## Activity
Please write out exactly the lines of the data below from the line holding "про сайт (226, 2197)" through the line holding "Enroll Now (705, 1642)", and leave out the rest.

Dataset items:
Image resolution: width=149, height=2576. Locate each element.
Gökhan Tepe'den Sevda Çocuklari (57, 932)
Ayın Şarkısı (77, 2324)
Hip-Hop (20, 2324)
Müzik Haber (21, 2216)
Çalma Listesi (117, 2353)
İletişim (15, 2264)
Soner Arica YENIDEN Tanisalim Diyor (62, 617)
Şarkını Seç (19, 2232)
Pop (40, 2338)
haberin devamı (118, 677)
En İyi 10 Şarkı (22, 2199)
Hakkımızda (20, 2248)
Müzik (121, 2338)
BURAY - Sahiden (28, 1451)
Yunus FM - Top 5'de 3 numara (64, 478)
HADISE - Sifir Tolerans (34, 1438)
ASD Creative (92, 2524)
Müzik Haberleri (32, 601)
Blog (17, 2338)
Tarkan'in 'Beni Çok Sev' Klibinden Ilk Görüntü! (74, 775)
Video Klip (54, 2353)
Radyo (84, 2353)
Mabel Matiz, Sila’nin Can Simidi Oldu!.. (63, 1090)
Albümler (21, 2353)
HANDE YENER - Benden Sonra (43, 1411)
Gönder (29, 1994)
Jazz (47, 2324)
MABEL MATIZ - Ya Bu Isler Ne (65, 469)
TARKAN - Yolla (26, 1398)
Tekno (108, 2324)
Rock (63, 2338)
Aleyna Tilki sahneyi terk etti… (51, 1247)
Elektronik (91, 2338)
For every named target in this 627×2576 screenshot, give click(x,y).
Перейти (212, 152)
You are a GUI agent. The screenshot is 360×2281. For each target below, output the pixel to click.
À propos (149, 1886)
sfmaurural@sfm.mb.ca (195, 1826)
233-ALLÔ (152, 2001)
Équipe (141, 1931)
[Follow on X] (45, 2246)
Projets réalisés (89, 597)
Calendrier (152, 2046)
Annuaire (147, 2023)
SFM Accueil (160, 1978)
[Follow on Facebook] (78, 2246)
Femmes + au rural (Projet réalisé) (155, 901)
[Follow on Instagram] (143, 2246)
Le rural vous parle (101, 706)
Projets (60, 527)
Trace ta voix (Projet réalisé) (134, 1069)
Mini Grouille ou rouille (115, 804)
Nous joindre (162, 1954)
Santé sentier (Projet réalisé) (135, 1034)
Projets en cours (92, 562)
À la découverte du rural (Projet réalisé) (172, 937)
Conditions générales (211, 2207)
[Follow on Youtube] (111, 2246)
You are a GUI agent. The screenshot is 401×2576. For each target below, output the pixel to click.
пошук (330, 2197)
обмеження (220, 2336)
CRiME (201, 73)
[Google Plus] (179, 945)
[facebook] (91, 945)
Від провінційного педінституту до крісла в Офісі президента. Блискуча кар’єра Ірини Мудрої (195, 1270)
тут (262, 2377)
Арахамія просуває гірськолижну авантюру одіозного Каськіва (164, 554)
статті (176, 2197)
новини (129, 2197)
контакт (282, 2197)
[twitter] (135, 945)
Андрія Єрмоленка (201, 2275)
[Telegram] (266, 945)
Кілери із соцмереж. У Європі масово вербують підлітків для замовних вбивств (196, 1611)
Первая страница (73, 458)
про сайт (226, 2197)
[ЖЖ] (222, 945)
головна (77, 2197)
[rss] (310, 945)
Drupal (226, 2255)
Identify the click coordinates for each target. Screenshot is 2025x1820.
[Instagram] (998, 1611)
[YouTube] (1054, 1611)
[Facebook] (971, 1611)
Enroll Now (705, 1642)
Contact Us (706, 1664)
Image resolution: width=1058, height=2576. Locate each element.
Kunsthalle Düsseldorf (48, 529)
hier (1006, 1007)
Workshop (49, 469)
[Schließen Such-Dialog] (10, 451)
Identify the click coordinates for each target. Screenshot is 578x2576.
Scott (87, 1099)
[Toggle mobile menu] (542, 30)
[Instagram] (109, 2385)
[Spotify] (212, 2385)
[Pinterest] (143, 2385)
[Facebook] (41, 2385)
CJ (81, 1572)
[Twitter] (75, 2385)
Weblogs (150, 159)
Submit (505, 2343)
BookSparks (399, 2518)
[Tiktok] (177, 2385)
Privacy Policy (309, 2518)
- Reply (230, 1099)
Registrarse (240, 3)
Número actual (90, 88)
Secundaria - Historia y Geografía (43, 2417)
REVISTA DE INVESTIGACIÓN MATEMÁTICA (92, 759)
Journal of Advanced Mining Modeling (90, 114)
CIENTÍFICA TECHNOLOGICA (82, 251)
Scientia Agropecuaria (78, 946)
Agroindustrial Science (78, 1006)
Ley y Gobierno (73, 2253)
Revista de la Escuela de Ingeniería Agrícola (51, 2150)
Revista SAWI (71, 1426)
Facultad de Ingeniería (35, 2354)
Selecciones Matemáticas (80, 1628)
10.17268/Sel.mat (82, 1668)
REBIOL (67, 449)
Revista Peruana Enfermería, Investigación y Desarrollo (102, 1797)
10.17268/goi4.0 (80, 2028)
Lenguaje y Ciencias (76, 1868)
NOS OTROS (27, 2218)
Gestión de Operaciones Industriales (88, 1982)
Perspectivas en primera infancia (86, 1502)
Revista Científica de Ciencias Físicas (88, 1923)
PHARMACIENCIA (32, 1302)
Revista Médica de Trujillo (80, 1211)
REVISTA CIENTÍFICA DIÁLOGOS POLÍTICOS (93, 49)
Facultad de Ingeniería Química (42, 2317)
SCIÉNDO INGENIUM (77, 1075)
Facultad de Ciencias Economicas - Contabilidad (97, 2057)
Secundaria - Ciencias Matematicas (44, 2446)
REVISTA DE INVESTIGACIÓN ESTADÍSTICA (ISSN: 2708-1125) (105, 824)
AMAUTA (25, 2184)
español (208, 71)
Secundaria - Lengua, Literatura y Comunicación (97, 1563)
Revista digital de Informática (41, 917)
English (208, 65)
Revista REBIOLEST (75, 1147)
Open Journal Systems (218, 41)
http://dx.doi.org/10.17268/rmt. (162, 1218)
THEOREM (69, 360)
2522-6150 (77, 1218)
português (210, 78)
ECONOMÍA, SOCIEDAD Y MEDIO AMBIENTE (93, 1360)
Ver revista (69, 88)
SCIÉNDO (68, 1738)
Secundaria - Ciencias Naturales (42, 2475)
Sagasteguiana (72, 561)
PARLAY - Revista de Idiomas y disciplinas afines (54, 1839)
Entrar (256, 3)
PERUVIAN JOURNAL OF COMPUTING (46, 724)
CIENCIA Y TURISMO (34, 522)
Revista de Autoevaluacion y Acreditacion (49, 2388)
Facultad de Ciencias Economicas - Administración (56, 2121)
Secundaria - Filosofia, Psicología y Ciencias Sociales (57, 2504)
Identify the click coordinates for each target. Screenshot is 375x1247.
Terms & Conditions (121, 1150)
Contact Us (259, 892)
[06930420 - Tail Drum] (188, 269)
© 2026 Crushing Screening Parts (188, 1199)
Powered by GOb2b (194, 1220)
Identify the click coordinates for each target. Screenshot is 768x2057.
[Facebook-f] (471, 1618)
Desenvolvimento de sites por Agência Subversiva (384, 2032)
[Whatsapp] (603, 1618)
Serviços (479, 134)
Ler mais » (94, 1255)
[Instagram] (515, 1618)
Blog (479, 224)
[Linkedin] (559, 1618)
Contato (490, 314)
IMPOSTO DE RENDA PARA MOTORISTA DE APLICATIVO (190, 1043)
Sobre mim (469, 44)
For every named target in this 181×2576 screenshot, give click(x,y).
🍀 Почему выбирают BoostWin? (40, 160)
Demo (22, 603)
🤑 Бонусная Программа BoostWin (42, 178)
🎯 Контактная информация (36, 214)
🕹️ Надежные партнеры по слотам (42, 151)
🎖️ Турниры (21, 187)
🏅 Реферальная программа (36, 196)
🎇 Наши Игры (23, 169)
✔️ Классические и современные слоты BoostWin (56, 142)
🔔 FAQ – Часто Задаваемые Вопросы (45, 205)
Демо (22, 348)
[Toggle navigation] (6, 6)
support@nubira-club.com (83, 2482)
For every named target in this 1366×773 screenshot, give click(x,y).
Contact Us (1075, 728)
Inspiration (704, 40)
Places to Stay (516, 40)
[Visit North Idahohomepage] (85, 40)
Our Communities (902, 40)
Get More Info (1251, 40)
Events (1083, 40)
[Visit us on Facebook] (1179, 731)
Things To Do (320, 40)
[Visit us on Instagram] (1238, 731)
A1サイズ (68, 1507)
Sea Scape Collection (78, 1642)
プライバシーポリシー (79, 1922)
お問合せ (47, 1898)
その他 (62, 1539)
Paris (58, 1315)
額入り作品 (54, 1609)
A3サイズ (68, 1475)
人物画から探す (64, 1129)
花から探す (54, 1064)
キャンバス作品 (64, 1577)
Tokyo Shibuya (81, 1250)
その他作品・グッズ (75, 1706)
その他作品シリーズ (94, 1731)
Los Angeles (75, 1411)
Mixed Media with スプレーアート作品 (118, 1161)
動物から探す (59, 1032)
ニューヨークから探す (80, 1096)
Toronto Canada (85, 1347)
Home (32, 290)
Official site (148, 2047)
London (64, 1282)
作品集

## Solution to this problem
про сайт (226, 2197)
[ЖЖ] (222, 945)
головна (77, 2197)
[rss] (310, 945)
Drupal (226, 2255)
Identify the click coordinates for each target. Screenshot is 2025x1820.
[Instagram] (998, 1611)
[YouTube] (1054, 1611)
[Facebook] (971, 1611)
Enroll Now (705, 1642)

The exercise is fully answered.